The house had smelled of something cooking
when I’d come in the back door, and Jules told me he had “made-a-batch-of-bar-b-que-and-there-was-lots-of-it-left-and-it-was-
probably-still-hot.” I nodded my thanks and returned to the kitchen to
make a sandwich, pour a glass of milk and call one of the local fast-delivery discount furniture outfits around Princeton.
“Joe’s Discount Furniture –
75% Off ALL THE TIME!” That’s what it said in the Yellow Pages. It was in Plainsboro, but it wasn’t that far away, and the price seemed right. “Full-Bed-Size – Box spring, mattress and frame. ONLY $199.95” I decided it must be made out of cardboard
and stuffed with abandoned birds’ nests … but it was temporary at best.
So I punched in the number …
“Ya want us to deliver it tonight?” The guy on the phone asked.
I was taken aback. “Unhhh … yeah. Can
“Yup,” he said. “We never close. Gimmie directions to your place …”
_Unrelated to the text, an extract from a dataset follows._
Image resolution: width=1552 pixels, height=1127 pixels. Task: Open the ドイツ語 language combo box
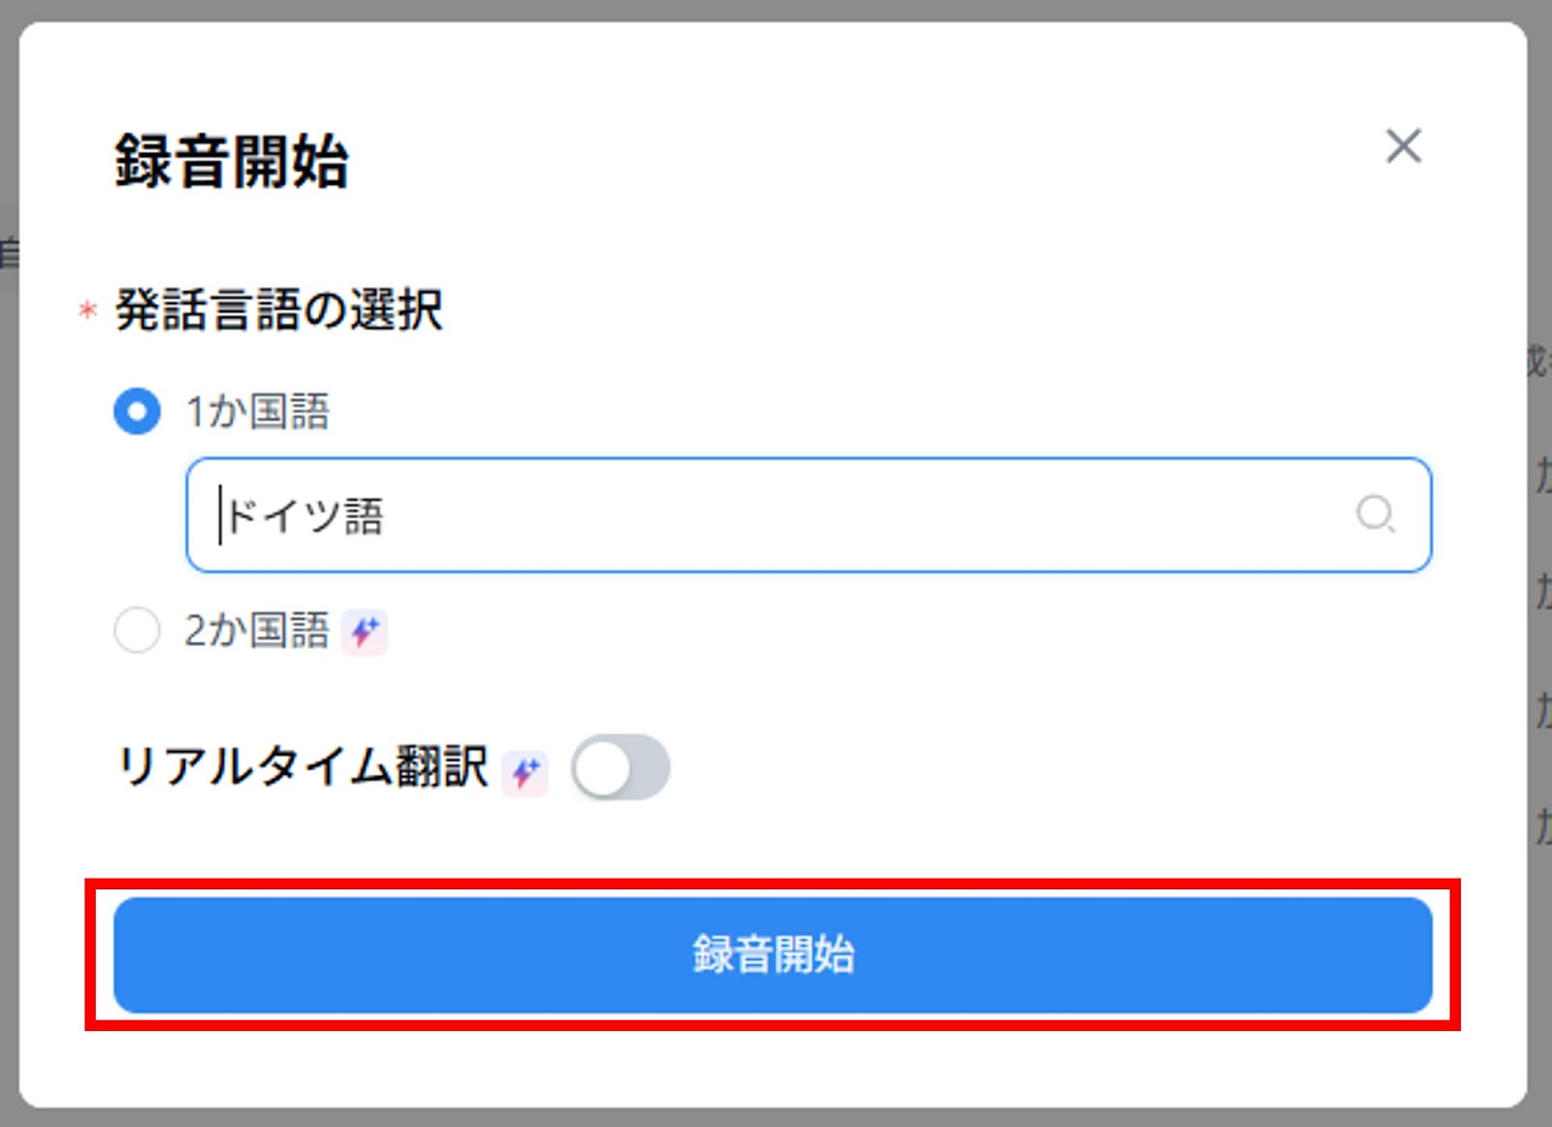809,515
I did, and turned on the front porch
light, and they delivered it at 10:00 p.m. Carried it right in the front door
and upstairs to the guest room and even set it up. It cost me $255.00 (including
I had always thought that any price that
had the word “Only” in front of it was a total rip-off. Tonight I confirmed the theory! (Just like anything labeled:
“Absolutely Free!!” never is!!)
And yes, I think it’s made of cardboard. At least parts of it! I was almost afraid to press too hard on the mattress, for fear part of the birds’
nests might poke through.
I threw on a thick mattress pad, tucked
in the sheets and a blanket, covered the whole works with a nice bedspread, flicked off the light and came back downstairs.
I asked Rodge and Jules (he told me to
call him ‘Julie’, but I balked at that for obvious reasons) if they’d like another bar-b-que. They said ‘yes’ and we all convened in the kitchen, one sandwich each, and the pan was scraped
clean. We finished the gallon of milk.
The boys were already dressed for bed.
I left them and came back upstairs, stepped
into a shower as hot as I could possibly stand it, and now I’m between the sheets and it’s midnight.
My last thoughts before my eyes finally
go closed, is a moment’s love and concern for Gregg House.